Pat Croce talks of selling pricey treasures, not just Main Line mansion
Have no fear, he's staying here, he said
Pat Croce isn't selling Houdini's straitjacket, even if he sometimes fears his wife, Diane, would like him to wear it now and then.
But he will auction off all sorts of other treasures, including a set of Houdini's handcuffs valued at $60,000, as part as a downsizing move that includes selling his Villanova mansion.
Asking price for his digs: $7.95 million.
"We bought a new home in the Philadelphia area," and the townhouse is only about half the size, the former Sixers president said.
And, no, he laughed, it's not about raising cash, despite "smart remarks" in readers’ comments at the end of the house sale article on Philly.com.
"I'm not selling my house to make money for the Pirate Museum," he said.

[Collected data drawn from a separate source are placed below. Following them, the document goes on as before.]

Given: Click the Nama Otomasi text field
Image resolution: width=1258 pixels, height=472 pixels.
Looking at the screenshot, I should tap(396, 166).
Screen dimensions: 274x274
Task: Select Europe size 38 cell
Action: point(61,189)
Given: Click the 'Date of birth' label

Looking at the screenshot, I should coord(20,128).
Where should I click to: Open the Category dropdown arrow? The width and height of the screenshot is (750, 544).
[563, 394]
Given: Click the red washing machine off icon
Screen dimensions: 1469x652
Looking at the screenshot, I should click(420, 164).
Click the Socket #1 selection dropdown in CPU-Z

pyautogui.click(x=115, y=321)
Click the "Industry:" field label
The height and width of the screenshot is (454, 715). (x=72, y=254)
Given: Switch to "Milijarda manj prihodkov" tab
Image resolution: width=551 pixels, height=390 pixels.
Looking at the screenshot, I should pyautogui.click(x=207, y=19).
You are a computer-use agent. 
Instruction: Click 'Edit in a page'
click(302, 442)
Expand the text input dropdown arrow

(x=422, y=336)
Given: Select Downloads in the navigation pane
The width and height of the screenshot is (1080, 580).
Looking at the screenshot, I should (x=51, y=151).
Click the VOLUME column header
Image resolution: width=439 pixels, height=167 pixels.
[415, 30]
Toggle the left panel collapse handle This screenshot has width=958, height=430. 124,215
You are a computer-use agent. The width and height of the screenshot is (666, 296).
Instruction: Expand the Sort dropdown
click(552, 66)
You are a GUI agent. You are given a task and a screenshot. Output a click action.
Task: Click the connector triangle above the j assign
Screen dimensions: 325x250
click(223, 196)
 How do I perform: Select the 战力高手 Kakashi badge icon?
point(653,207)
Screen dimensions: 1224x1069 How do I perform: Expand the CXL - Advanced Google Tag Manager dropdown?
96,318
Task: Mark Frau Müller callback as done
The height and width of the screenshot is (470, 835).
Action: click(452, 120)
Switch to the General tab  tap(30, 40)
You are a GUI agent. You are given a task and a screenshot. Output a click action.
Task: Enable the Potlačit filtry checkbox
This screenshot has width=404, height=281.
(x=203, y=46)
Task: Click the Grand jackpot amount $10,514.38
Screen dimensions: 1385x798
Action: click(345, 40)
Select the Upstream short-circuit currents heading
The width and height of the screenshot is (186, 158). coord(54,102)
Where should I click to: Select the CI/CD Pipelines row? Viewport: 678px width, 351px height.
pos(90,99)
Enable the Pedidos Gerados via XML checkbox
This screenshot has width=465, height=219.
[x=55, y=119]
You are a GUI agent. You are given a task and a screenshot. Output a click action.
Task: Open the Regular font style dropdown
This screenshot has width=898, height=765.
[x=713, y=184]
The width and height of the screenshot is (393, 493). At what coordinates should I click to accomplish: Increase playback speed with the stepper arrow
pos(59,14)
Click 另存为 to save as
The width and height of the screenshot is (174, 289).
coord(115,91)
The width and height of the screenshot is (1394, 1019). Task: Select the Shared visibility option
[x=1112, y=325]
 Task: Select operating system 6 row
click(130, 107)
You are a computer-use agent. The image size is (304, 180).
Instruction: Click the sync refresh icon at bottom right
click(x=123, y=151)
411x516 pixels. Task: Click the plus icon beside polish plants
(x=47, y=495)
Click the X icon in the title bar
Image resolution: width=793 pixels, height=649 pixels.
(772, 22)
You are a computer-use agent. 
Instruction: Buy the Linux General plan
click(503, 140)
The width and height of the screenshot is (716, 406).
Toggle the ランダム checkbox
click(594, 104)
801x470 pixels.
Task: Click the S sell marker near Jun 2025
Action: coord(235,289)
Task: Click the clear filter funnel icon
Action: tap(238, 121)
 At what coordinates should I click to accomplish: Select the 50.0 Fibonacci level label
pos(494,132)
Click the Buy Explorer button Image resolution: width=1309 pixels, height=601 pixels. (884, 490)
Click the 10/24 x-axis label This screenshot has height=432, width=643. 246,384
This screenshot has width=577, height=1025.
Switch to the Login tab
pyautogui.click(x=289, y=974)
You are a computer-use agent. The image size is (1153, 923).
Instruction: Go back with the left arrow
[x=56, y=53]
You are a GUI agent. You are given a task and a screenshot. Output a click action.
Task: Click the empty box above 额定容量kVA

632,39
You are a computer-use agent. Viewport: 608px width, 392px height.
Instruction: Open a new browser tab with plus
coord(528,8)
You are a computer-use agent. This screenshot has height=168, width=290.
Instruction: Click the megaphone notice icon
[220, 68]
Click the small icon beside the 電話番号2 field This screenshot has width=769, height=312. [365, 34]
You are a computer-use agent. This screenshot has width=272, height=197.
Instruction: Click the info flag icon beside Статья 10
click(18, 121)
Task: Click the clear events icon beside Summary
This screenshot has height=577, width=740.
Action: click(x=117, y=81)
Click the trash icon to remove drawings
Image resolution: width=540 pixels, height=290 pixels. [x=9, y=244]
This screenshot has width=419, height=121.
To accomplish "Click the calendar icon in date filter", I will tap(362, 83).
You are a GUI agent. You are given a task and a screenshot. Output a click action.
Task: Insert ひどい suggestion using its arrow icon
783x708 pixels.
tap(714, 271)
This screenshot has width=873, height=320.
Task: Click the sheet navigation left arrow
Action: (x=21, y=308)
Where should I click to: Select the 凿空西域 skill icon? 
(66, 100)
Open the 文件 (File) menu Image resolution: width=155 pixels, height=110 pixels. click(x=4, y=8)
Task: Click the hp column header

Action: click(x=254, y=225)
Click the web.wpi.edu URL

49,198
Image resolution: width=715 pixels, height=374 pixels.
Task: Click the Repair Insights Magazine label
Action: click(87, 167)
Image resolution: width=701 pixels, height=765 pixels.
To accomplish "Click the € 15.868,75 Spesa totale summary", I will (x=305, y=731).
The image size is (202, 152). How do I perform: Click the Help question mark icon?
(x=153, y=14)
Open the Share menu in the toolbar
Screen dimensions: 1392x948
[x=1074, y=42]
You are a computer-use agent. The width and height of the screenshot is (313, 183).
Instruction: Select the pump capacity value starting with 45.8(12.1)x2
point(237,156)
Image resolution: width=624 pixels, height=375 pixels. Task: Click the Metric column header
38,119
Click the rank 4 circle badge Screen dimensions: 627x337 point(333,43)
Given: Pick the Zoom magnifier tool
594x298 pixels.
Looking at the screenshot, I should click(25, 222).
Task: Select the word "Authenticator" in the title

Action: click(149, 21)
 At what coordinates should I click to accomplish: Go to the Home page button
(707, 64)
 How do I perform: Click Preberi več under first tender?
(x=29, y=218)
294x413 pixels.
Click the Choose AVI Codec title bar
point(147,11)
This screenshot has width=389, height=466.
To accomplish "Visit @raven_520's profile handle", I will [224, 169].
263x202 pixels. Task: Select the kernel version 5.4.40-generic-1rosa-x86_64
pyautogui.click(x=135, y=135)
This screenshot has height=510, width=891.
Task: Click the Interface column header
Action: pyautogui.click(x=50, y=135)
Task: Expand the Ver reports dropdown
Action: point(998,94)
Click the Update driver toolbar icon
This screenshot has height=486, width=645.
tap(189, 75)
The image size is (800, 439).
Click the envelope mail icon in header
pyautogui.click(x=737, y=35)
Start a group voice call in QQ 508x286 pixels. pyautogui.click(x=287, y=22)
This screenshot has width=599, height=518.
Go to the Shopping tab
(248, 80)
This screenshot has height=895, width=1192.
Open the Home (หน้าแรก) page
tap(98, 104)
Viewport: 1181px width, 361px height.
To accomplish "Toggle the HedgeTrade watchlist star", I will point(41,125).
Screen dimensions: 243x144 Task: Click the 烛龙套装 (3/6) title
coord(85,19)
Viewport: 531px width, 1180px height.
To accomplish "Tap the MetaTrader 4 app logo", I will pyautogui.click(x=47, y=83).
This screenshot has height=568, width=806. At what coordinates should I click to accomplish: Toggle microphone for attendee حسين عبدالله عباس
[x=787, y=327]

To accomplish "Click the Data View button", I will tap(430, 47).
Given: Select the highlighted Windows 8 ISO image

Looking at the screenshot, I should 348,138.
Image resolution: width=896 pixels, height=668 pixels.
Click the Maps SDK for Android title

Gallery: See Pat Croce's Main Line mansion
The museum's doing great after moving in 2010 from Key West, where the tourists prefer partying and water-activity thrills, to more sedate St. Augustine on the northern Florida coast, where schoolbuses now come at a rate of 800 a year, instead of just 30, he said.
The St. Augustine Pirate & Treasure Museum has a "perfect" location, he said -- right on the waterway that privateer Sir Francis Drake used to raid an early Spanish outpost in 1586.
Croce also has a living history museum there called Colonial Quarter, which opened last spring. It's like "Epcot meets Colonial Williamsburg," he said. His enterpreneurial bent -- which began by turning a physical therapy practice into a chain of centers he sold for $40 million in the early ’90s -- these days also extends to a half-dozen taverns in Key West, and a couple of others in St. Augustine.
The auction, which will contain over 250 lots, is scheduled for 4 p.m. Friday, Feb. 21, at Briggs Auction, in Garnet Valley, Delaware County, with previews starting the Monday before.
"All this won't fit into the new property, whether it's size, or the look that my wife wants," he said.
The furnishings for sale, some in styles indebted to French kings, reflect the eye of Diane Croce.
“She'll do something new with the new place ... She's already out there shopping, are you kidding?" he said.
And those eye-popping lifesize or large-than-life sculptures of a mermaid, Chinese warriors and David stepping Goliath's head? "I'm the one that bought them. I'm the crazy Italian who loves statues," Pat Croce said.
One suspects the Asian weapons rack that's full of ceremonial spears was also his acquisition.
In addition, besides “a few pieces of Sixers memorabilia ... there is a very cool vintage gas pump and a pinball machine of Pat's that we will be auctioning, as well as bedroom furnishings, china, glassware, decorative items and some cool samurai pieces,” said Stephen Turner, director of business development at Briggs.
Setting this action apart, though, will be about a hundred lots devoted to magic and especially Harry Houdini memorabilia, including European castle locks collected by the legendary escape artist, (estimated to be worth $50,000 to $70,000), memorabilia of Houdini’s famed water-torture cell ($3,000 to $5,000) and various show advertisements (one of which might fetch $3,000 or more), including publicized challenges, like one from a construction company vowing to nail him in a box, wrap it with ropes, then nail the ropes down.
Croce’s collection grew from his lifelong interest in magic. He’s even done a little himself.
"Not professionally, but I'm pretty good at a party,” he said.
Croce’s holding on to his pirate collectibles, of course, including the skull-and-crossbones-emblazoned chairs that were in the mansion’s bar.
Despite the mansion having a 10-car garage, no vehicles will be offered, because Croce’s not a car collector, and he got rid of his motorcycles after a nearly fatal crash during a cross-country attempt in 1999.
He was the escape artist then. His recovery and other accomplishments were recounted in his autobiography, I Feel Great and You Will Too, one of several inspirational best-sellers he's written.
The auction house can accommodate hundreds of visitors, and more than a thousand registered bidders, who can join in through the Internet or by phone, explained John Turner, Stephen’s father and president of Briggs Auction.
The catalogue is still being researched, but when it's finished, it will be available online.